Este es el nivel de la inteligencia para los ideólogos que se ocultan cobardes detrás del falso disfraz del pragmatismo. Su epistemología equivaldría a decir que uno es capaz de definir qué es el mundo en quince segundos. O en menos: el mundo es una esfera. ¿O miento? Bueno, casi una esfera. Y lo he dicho en menos de diez segundos. Ahora, ¿no será que el mundo es algo más que una esfera? En un mundo donde predomina la mentalidad del consumo —todavía entiendo que es una tara propia de la transición histórica—, ser capaces de simplificar, de no molestar con conceptos complejos es toda una virtud.
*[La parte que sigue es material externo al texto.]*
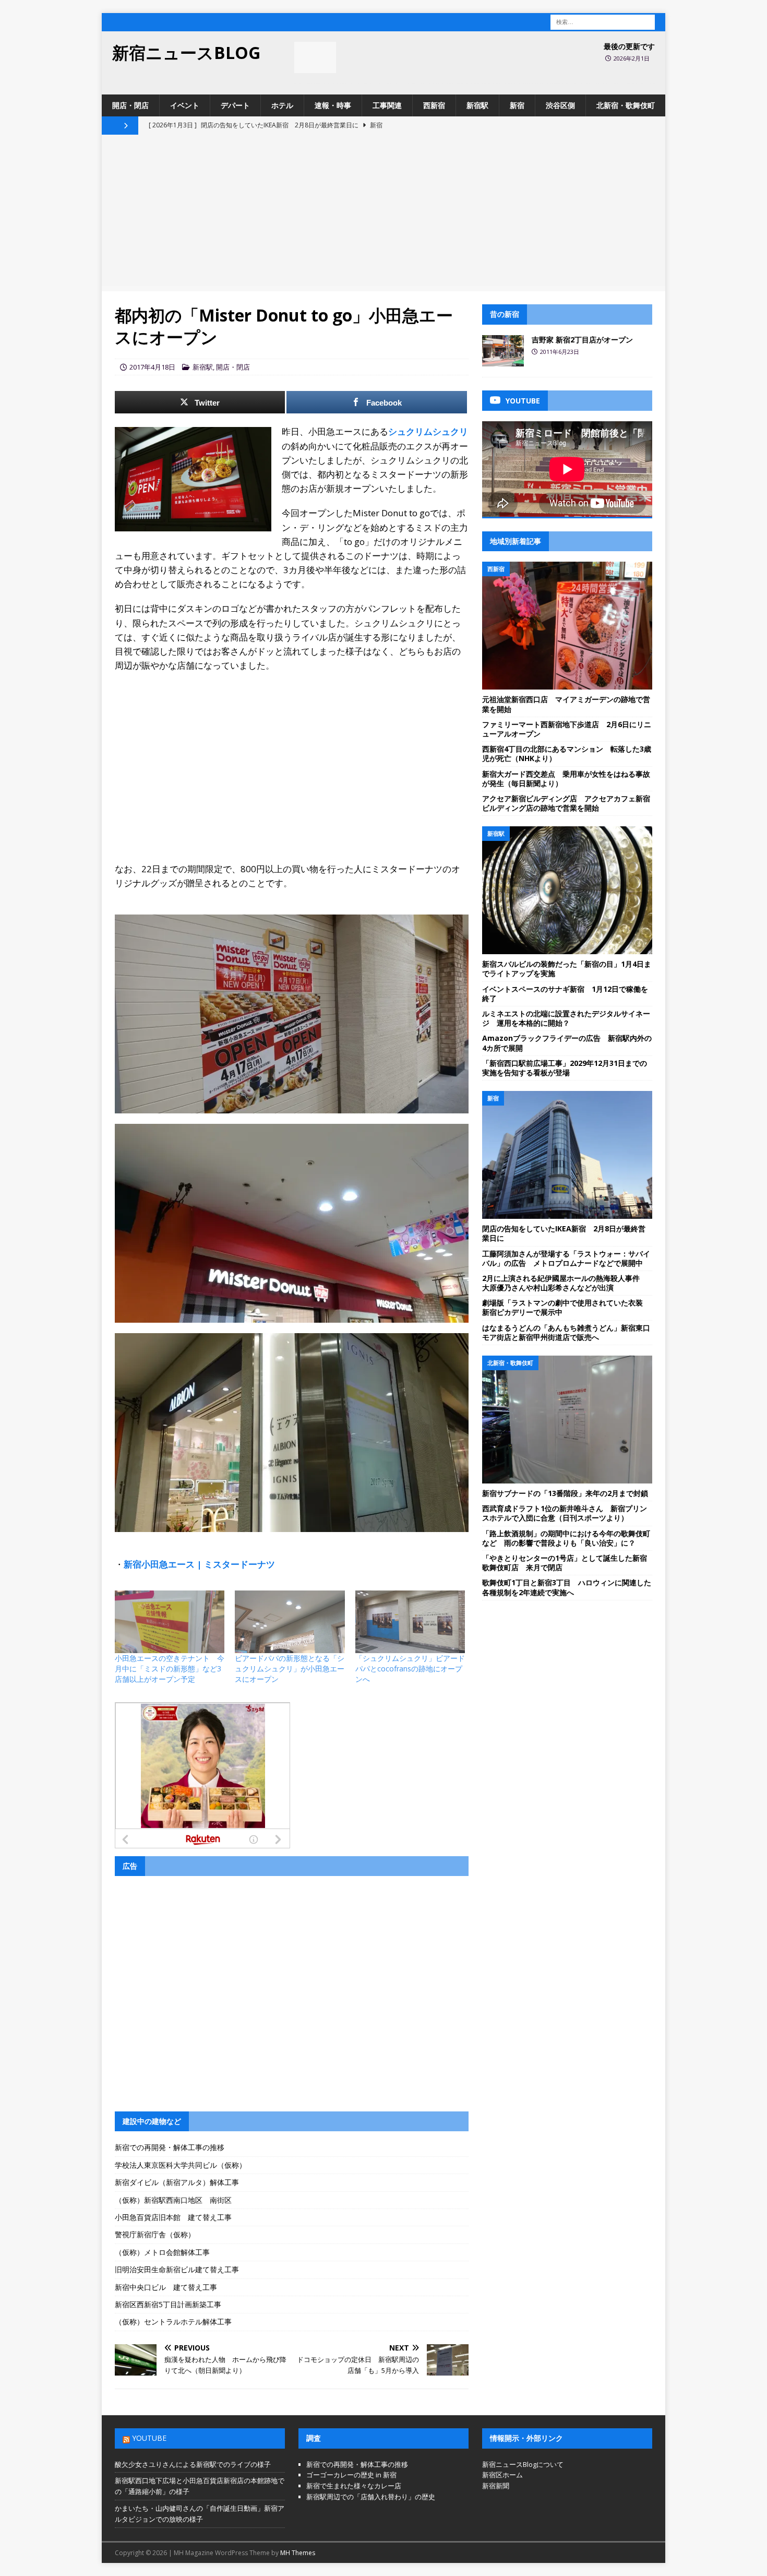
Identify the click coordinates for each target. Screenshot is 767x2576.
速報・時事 (333, 105)
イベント (184, 105)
Al fin y al cabo, como bien entiende N. García Canclini, el comercio ha sustituido a la política al tiempo que los consumidores han sustituido al ciudadano moderno. Siguiendo el ejemplo de nuestro sabio locutor, uno podría tener toda una taxonomía de conceptos, resumida en una sola línea cada una y, al momento de que alguien pregunte por una cosa o por la otra podríamos contestar con gran obviedad: “a es c”. Y punto. Esta seguridad siempre da la sensación de conocimiento. De hecho, es un tipo de conocimiento: es conocimiento chatarra, como las hamburguesas hechas con yeso y carne de lombrices son un tipo de comida. Pero si nuestras sociedades de la información están lejos de algún tipo sustentable de conocimiento, están aún más lejos de cualquier tipo de sabiduría. 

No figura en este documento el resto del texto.